Wednesday, January 2, 2013

Top Ten Shakespeare quotes :)

Welcome to a new year and more blogging from me. Leaving behind a hard year...and now I'm looking forward to a year of more writing than the year I left. I felt 2012 struggled hard leaving us behind, it rained and almost raged for having to go... but 2013 won, and we get to start over again.
Some of us have resolutions we know we most definitely are going to break. Some of us know for a fact that this is going to be our year. Some of us feel just the same as yesterday. And some of us make lists of their favorite Shakespeare quotes.
I was going to make this a big one, listing my favorite hundred quotes, but the task just grew and grew in my head to the point where I felt it wasn't fun anymore. And I want to have fun writing this... So, I'm going to list my ten favorite quotes, and I'm going to add a small "Why-this-quote" to them... This is not in any way based on expertise or knowledge, only a Shakespeare enthusiast finding some of the quotes that lingers in mind. And probably, when I think about it, I could have chosen differently, and one day, maybe I will (because let's face it, there's an awful lot to choose from...), but for now these are MY choices.

Yay, starting 2013 with a Much Ado About Nothing- List... what better way to start a year?

10.
"... To sleep! perchance to dream: - ay, there's the rub;
For in that sleep of death what dreams may come,
When we have shuffled off this mortal coil,
Must give us pause: ..."

This quote comes from the well known To be, or not to be - speech, made famous by the Prince of Denmark, our Hamlet.
What he says here is pretty daunting to me, and it always makes me think about mortality, and what's on the other side, if there is an other side, and will I like it?
And also, I'm a fan of funny words, and this small quote holds many, maybe not funny, but certainly interesting words. Shuffled, perchance, coil, rub... And it makes sense.
I have gone in detail about To be or not to be in an earlier entry, so I won't do that here. But this was certainly one of the collections of thoughts of Shakespeare that had me take an interest in the complete works...

9.
"... How did you dare to trade and traffic with Macbeth
In riddles and affairs of death;..."

SET TASKS
a. In the Shakespeare quotes post, which speech does quote number 10 come from?
b. Why did the writer of the Shakespeare quotes post list ten favorite quotes instead of a hundred?
c. Can you reproduce the part of the Shakespeare quotes post that begins at the words "I was going" and stops after the words "are MY choices."?

DATASET ROWS
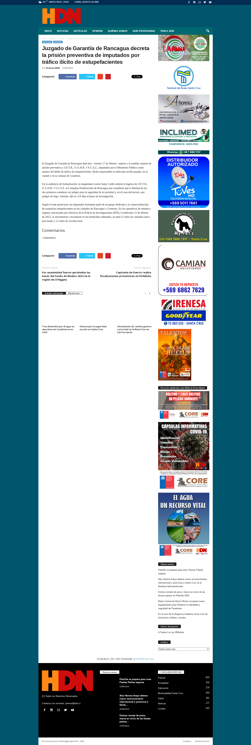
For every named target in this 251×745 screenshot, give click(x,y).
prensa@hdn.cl (73, 703)
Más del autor (74, 293)
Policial (57, 42)
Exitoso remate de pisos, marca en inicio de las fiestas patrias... (135, 718)
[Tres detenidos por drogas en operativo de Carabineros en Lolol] (59, 311)
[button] (207, 31)
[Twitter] (205, 2)
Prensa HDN (53, 67)
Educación (163, 688)
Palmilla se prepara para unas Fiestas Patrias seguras (180, 572)
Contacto (187, 741)
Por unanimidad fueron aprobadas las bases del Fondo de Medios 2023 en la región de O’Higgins (66, 276)
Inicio (48, 31)
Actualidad (163, 683)
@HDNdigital (143, 658)
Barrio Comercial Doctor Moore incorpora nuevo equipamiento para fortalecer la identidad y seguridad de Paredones (181, 605)
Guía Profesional (144, 31)
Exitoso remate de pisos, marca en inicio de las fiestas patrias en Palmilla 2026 (181, 594)
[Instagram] (194, 2)
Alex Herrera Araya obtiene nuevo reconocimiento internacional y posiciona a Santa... (134, 700)
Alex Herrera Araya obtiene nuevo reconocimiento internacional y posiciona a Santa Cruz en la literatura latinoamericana (182, 583)
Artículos (80, 31)
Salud (161, 698)
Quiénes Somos (117, 31)
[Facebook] (189, 2)
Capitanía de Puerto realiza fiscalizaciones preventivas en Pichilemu (125, 274)
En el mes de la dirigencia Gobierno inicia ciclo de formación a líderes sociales (182, 616)
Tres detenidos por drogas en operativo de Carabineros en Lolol (58, 329)
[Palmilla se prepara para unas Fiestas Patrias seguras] (108, 684)
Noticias (62, 31)
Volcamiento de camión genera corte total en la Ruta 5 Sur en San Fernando (134, 329)
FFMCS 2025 (167, 31)
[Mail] (200, 2)
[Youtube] (210, 2)
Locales (162, 708)
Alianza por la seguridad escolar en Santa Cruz (93, 328)
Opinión (97, 31)
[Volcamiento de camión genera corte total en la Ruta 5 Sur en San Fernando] (134, 311)
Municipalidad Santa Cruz (170, 693)
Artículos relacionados (54, 293)
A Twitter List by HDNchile (171, 632)
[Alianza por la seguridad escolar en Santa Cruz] (97, 311)
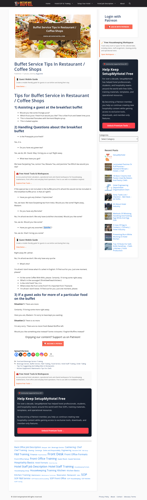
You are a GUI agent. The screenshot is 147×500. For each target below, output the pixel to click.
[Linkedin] (29, 354)
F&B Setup (85, 450)
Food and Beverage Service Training (30, 361)
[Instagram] (41, 354)
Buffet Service (35, 364)
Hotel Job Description (105, 3)
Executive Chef (76, 450)
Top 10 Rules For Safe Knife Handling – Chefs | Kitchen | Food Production (122, 247)
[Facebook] (16, 354)
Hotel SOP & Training (62, 3)
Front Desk (55, 454)
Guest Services (74, 459)
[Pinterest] (33, 354)
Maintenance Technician (49, 475)
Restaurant (71, 475)
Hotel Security (53, 463)
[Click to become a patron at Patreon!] (53, 346)
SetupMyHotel (119, 155)
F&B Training (45, 364)
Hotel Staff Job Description (30, 466)
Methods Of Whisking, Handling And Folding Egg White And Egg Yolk (122, 216)
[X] (20, 354)
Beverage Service (23, 364)
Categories (103, 135)
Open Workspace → (108, 54)
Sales (78, 475)
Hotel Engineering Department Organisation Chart (121, 187)
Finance (33, 454)
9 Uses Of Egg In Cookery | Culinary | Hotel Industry (121, 227)
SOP (84, 474)
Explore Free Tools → (24, 183)
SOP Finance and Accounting (40, 478)
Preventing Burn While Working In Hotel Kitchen (122, 236)
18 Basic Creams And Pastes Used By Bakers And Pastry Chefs (122, 178)
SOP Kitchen (86, 479)
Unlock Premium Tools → (53, 430)
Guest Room (62, 459)
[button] (130, 3)
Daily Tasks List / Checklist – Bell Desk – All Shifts (122, 196)
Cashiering (70, 447)
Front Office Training (43, 458)
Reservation (61, 475)
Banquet (44, 447)
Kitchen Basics (73, 470)
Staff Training (18, 481)
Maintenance (36, 475)
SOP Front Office (58, 478)
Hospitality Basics (24, 462)
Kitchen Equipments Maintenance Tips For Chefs (34, 368)
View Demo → (21, 86)
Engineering (66, 450)
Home (48, 3)
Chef (79, 447)
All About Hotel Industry (119, 205)
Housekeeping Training (43, 470)
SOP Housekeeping (74, 479)
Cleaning (31, 450)
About (122, 3)
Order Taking (81, 364)
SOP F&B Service (22, 478)
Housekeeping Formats (82, 467)
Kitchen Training (22, 475)
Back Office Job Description (27, 447)
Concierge (38, 450)
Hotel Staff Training (68, 364)
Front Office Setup (21, 459)
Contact (119, 497)
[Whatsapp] (37, 354)
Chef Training (20, 450)
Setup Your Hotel (83, 3)
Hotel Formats (41, 462)
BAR (49, 447)
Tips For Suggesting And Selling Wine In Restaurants (35, 366)
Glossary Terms (130, 497)
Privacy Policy (104, 497)
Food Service (55, 364)
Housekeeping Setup (21, 471)
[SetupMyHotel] (23, 3)
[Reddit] (25, 354)
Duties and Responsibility (51, 450)
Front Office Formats (75, 454)
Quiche (47, 227)
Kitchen (61, 470)
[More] (46, 354)
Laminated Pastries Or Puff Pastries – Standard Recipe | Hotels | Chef (122, 167)
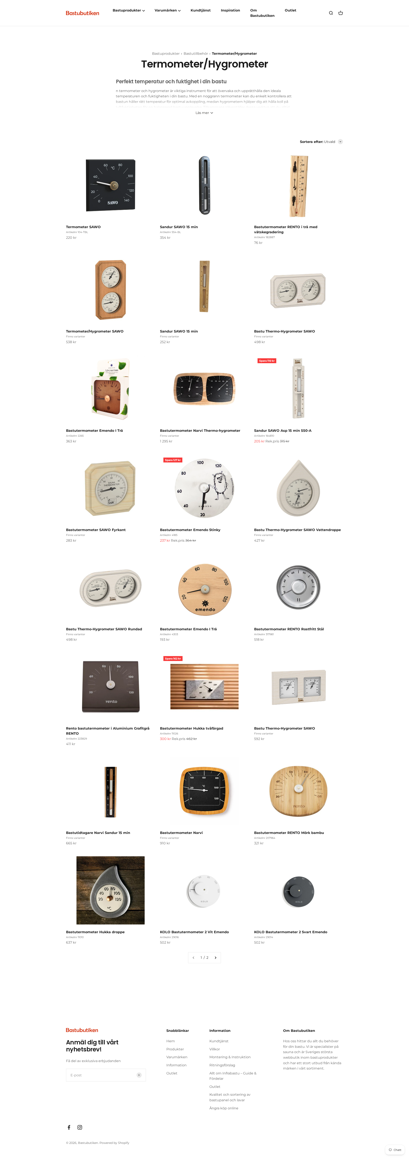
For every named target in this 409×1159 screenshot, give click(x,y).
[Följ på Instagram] (80, 1127)
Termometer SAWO (83, 227)
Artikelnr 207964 (264, 837)
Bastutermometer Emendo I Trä (94, 431)
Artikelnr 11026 (169, 733)
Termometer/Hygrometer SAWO (95, 331)
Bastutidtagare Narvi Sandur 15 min (98, 833)
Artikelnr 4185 (168, 535)
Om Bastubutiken (262, 13)
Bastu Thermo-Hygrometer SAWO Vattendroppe (297, 530)
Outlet (290, 10)
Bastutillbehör (196, 54)
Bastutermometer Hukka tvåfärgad (191, 728)
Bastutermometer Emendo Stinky (190, 530)
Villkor (214, 1049)
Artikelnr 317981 (264, 634)
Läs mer (202, 113)
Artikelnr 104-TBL (77, 232)
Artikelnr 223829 (76, 738)
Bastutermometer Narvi (181, 833)
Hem (170, 1041)
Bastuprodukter (166, 54)
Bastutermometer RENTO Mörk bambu (289, 833)
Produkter (175, 1049)
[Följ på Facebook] (69, 1127)
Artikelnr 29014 (263, 937)
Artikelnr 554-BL (170, 232)
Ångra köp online (223, 1108)
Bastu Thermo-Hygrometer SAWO (284, 331)
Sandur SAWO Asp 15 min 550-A (282, 431)
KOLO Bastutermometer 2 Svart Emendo (290, 932)
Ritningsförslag (222, 1065)
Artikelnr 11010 (75, 937)
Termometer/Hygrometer (234, 54)
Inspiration (230, 10)
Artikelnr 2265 (75, 435)
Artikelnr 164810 (264, 435)
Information (176, 1065)
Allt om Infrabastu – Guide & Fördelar (232, 1076)
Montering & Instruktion (230, 1057)
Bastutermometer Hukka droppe (95, 932)
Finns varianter (75, 336)
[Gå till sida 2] (215, 957)
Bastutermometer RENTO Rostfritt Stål (289, 629)
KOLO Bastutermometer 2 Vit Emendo (194, 932)
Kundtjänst (201, 10)
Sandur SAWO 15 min (179, 227)
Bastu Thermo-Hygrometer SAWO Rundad (104, 629)
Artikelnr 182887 (264, 237)
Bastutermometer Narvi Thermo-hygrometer (200, 431)
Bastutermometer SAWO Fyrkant (96, 530)
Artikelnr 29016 (169, 937)
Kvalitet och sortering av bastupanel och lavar (230, 1097)
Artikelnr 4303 (169, 634)
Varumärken (176, 1057)
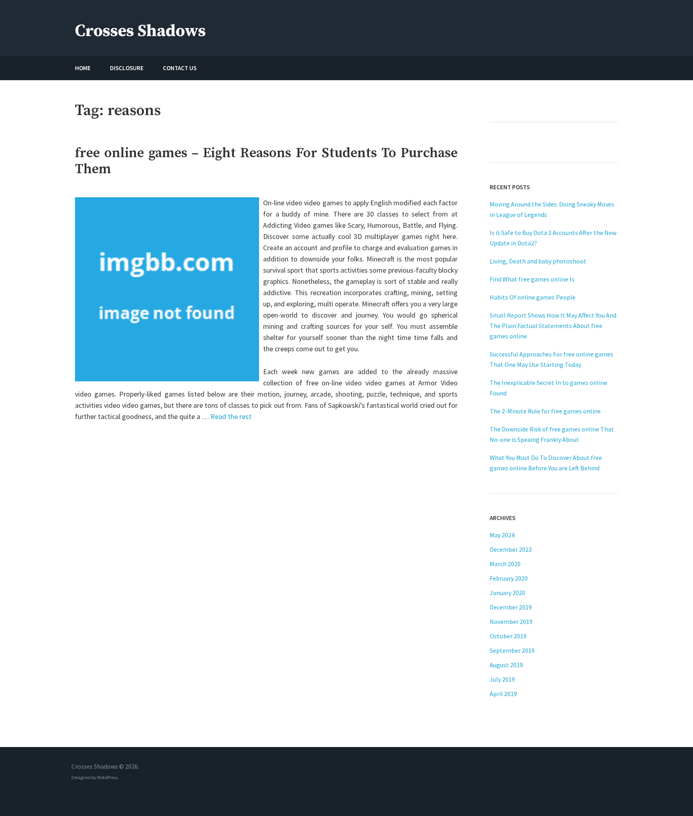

THE RESULTS
a. It comes from the "To be, or not to be" speech by Hamlet, the Prince of Denmark.

b. The plan to list a hundred quotes kept growing in the writer's head until it no longer felt fun. Because the writer wants to have fun writing the post, they cut it down to ten quotes, each with a short "Why-this-quote."

c.
I was going to make this a big one, listing my favorite hundred quotes, but the task just grew and grew in my head to the point where I felt it wasn't fun anymore. And I want to have fun writing this... So, I'm going to list my ten favorite quotes, and I'm going to add a small "Why-this-quote" to them... This is not in any way based on expertise or knowledge, only a Shakespeare enthusiast finding some of the quotes that lingers in mind. And probably, when I think about it, I could have chosen differently, and one day, maybe I will (because let's face it, there's an awful lot to choose from...), but for now these are MY choices.